Kendime özerklik istiyorum (İnan Ulaş Arslanboğan)

Hopa karşılamasından sonra biraz daha cesaretli ve kötü hissediyoruz kendimizi. Haliyle Metin Lokumcu’yla arkadaşları ülkenin onurunu kurtardılar ve Lazca “hoş geldin” pankartlarını açtılar. İnsanlar horon tepiyor, halay çekiyor diye isot gazıyla muhatap oluyor. Şöyle gelişmesine rağmen -inşaata pankart > HES için halay > Metin hocanın “al beni kurtar memleketi” demesi > gaz bombası > gaz bombasına karşılık verilmesi > Başbakan’ın karşılanması sırasında atılan taşların polise isabet edip yaralanması> Başbakan'ın “üstünde durmak istemiyorum. Bir kişi de kalp krizinden ölmüş” demesi insanı çileden çıkartıyor.

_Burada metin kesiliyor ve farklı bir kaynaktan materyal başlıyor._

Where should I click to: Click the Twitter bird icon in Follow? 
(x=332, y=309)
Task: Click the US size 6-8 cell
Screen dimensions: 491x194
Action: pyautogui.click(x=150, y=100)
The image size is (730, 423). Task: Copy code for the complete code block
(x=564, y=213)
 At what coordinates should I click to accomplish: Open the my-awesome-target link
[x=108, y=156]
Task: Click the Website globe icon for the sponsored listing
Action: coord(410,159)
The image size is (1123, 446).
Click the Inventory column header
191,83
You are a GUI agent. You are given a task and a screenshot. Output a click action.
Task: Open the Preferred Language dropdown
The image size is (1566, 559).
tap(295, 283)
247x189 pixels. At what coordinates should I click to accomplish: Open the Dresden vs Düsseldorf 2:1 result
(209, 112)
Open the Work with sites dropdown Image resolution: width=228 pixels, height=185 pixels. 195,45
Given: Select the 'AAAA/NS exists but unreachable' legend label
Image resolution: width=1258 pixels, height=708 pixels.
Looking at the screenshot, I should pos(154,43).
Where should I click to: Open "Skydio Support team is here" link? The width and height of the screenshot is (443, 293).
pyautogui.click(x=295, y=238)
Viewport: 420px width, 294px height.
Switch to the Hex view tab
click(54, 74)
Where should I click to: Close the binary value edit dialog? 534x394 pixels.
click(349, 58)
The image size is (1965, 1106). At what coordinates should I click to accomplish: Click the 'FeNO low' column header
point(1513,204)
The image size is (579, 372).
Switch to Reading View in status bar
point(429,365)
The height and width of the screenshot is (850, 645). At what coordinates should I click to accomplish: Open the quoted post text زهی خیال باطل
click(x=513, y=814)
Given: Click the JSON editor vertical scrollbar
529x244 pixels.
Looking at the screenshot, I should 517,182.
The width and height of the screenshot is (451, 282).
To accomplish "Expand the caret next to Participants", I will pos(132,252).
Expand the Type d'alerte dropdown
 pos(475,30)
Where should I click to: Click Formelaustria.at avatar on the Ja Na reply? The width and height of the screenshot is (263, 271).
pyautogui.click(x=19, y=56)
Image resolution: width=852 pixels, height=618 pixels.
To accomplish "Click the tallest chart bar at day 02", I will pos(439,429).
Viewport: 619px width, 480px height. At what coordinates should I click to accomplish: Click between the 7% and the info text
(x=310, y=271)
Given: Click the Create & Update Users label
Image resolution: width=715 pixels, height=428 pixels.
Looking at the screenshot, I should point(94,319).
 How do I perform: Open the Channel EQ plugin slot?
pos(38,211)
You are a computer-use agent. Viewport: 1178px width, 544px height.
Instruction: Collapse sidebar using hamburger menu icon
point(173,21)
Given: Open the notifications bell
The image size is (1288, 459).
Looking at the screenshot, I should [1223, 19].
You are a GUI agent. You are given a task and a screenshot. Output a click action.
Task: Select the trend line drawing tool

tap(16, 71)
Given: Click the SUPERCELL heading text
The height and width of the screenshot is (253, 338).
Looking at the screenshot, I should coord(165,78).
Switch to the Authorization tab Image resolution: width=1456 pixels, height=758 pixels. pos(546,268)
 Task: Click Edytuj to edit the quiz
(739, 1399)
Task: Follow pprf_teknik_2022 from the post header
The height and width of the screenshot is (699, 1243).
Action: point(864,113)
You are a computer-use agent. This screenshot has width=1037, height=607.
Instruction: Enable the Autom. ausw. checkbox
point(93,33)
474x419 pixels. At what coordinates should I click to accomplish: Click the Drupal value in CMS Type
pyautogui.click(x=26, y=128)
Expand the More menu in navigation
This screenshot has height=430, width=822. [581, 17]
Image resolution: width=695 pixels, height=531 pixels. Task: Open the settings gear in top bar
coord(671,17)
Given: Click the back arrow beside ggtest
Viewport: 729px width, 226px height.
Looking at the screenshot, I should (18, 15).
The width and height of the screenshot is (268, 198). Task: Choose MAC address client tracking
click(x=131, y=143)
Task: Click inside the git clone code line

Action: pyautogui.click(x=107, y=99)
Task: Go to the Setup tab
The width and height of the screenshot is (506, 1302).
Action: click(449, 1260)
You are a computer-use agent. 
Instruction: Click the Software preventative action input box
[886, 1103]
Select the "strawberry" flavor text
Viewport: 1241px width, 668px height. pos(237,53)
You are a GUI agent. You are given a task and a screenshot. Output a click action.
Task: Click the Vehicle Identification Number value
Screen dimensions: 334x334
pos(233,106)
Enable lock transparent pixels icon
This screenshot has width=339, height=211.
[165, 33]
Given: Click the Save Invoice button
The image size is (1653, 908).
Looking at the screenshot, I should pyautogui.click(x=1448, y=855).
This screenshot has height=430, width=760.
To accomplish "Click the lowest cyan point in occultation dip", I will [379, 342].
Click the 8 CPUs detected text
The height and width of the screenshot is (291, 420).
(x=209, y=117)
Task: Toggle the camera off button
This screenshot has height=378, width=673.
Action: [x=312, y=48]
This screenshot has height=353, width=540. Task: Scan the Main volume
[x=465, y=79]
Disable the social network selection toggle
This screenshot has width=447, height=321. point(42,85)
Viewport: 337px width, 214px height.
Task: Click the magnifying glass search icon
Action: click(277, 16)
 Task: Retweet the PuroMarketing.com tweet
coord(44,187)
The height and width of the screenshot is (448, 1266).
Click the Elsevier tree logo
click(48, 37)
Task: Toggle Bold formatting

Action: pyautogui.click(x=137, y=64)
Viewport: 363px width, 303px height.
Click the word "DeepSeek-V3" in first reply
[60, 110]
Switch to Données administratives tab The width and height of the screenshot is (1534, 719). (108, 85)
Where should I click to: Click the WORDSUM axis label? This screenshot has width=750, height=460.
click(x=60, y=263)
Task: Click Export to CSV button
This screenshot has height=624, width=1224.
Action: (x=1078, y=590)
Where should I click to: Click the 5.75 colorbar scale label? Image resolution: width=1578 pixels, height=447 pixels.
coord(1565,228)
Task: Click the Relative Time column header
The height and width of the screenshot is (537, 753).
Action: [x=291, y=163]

Ölen insanları ikiye ayıran bir Başbakan’la konuşmanın ancak sırat köprüsünde karşılaşırsak olabileceğini düşünmemizi sağlayan sözleri ağır ve yaralayıcı.

%40 küsürün Başbakanıyla yüzleşecek dört yılımız daha var. On iki yıl Başbakanlık yapacak %40 a ve otoriter zihniyetle Cumhurbaşkanlığı'na oynayacağı gün gibi ortada.

Kendime özerklik istemenin tam zamanıdır. Kadıköy’de oturmama rağmen bir hafta içinde beş kez polis tarafından arandım ve “ya arkadaş ben seni bir haftada 5 kere arasam bu hoşuna gider mi” dediğimde “biz sizin için buradayız hem sivil polisleri de arıyoruz” cevabıyla geçiştirilen bir yurttaşım. Kadıköy’ün göbeğinde kollarımı kaldırıp aranmaktan sıkıldım, iyi yanı kas yapmam. Laptop çantam ise içinde bomba olabilir ihtimaline karşı beş aramanın birinde açılıp incelendi.

Köken Sorunu
Türkiye’de yaşayan bir Mısırlı’yım fakat sürekli Kürt muamelesi yapan Türk polisi rengime aldanıyor. İçimde bir yerde dağları piramitlerden daha fazla sevdiğimi biliyorum. Kökenimde Yunanistan Selanik ve Polonyalılık da var. Bununla başa çıkabileceklerini pek sanmıyorum.

Polis soruyor “ne iş yapıyorsun”, “elektronik” diyorum.

—Çantanızı açar mısınız? İçimden “polisle konuşma, polisle konuşma” diyorum.

Fermuar sesi.

– Al

—İnşallah başınıza bir iş gelmez diyor direksiyon başındaki.

Doğubayazıt’taki komutanım aklıma geliyor.

—İnan umarım sivilde karşılaşmayız! “Bu bir tehdit mi” diyecek oluyorum.

—İkimizden biri ölür diyor. Selam verip asteğmen misafirhanesine gidip kısa dönem subayların teskeremi kutladıkları partiye katılıyorum, biraların bini bir para.

Polise, benle muhabbet etme, diyorum. Polisle konuşulmaz, öyle bir şey var. Evet, öyle bir şey var hala kendimi suçlu hissedebilirim. Ya da bir arkadaşım görürse yanlış anlayabilir!

—Muhabbet etme, işini yap, üstümü ara, bırak gideyim.

Kimliğime bakarken gebete cihazına bile vatandaşlık numaramı yazmıyor, anlıyor ki saldırgan ama zararsızım. Nüfus kağıdımda mahalle köy kısmında Caferağa yazıyor. Bu benim talihsizliğim herkesin köyünde akarsular ağaçlar ormanlar olur benimkinde barlardan gece kulüplerinden geçilmiyor. Ve her Kadıköylü biraz hırçındır.

Rengime bakıp, dağ görenlerin rengine bakıp hiçbir şey göremiyor olmam benim suçum değil!